On Fri, Jul 15, 2016 at 11:14:03PM +0100, Jonathan Wakely wrote:
On 15/07/16 22:53 +0100, Jonathan Wakely wrote:
>On 15/07/16 23:36 +0200, Jakub Jelinek wrote:
>>On Fri, Jul 15, 2016 at 10:07:03PM +0100, Jonathan Wakely wrote:
>>>>+ if (typeid (*this) == typeid(__pointer_type_info))
>>>>+ {
>>>>+ *thr_obj = nullptr;
>>>>+ return true;
>>
>>But you have the above store too.
>
>That doesn't write to the exception object, it only does a single
>dereference (compared to the double dereference of the racy write), so
>it writes to the local variable in the PERSONALITY_FUNCTION in
>eh_personality.cc
>
>So that shouldn't race with other threads. I think.
>
TSan agrees.
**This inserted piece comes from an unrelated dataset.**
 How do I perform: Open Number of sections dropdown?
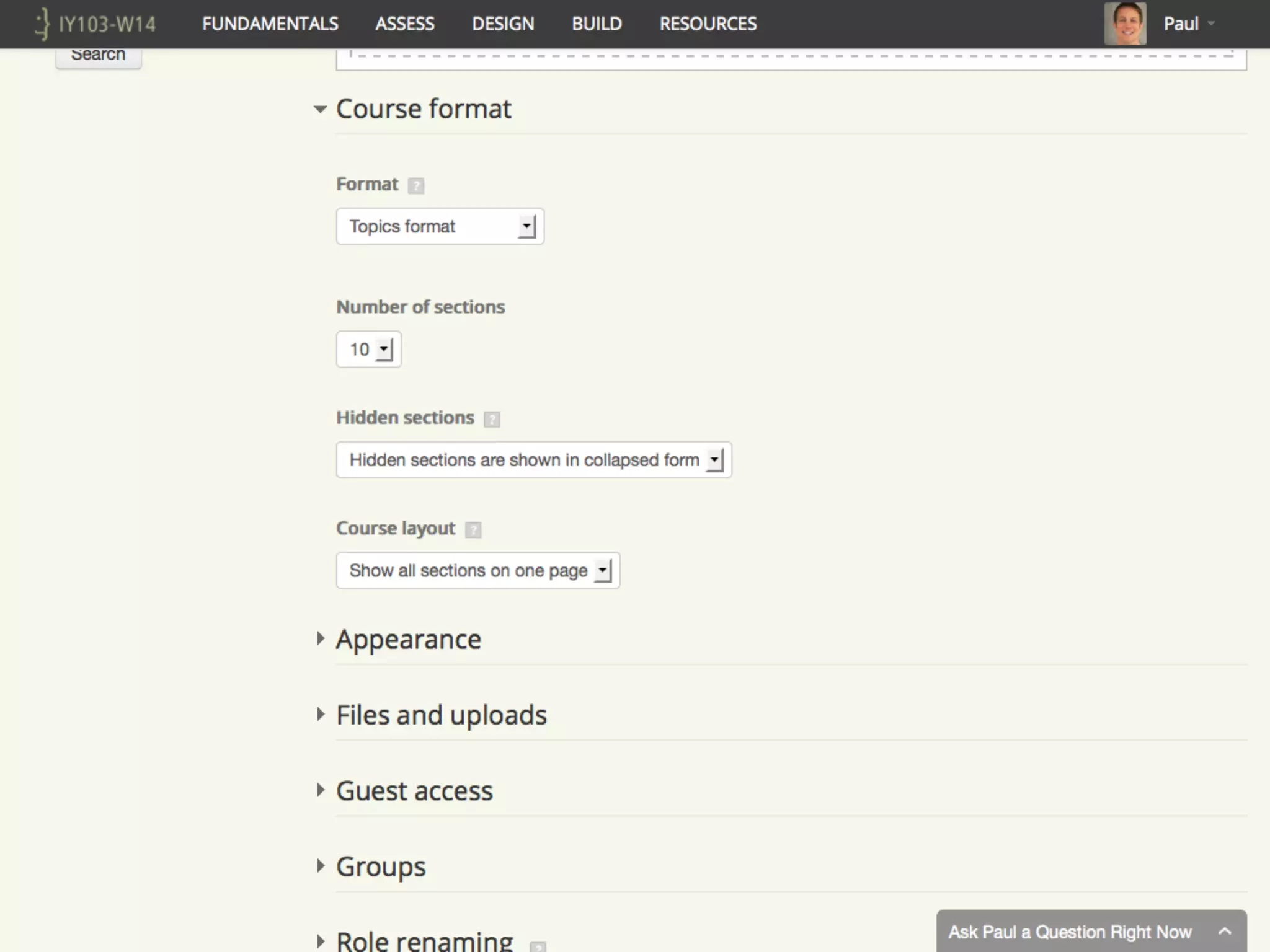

When I compile my test and yours (and include
libsupc++/pbase_type_info.cc in the executable, so the writes are also
instrumented by tsan) then I see races for the *(ptrdiff_t*)*thr_obj
writes but not the *thr_obj ones.
It's only the ptr-to-data-member case that scribbles in the actual
exception object.
In:
struct A { int a; };
int a;
int
main ()
{
try {
throw nullptr;
} catch (int * const &p) {
__builtin_printf ("%p %p\n", p, &p);
}
try {
throw nullptr;
} catch (int A::* const &p) {
__builtin_printf ("%p\n", &p);
asm volatile ("" : : "r" (&p));
}
try {
throw &a;
} catch (int * const &p) {
__builtin_printf ("%p %p\n", p, &p);
}
}
I see &p being the address passed to __cxa_throw only in the second case,
where does the reference point to in the other two cases? Some temporary in
main?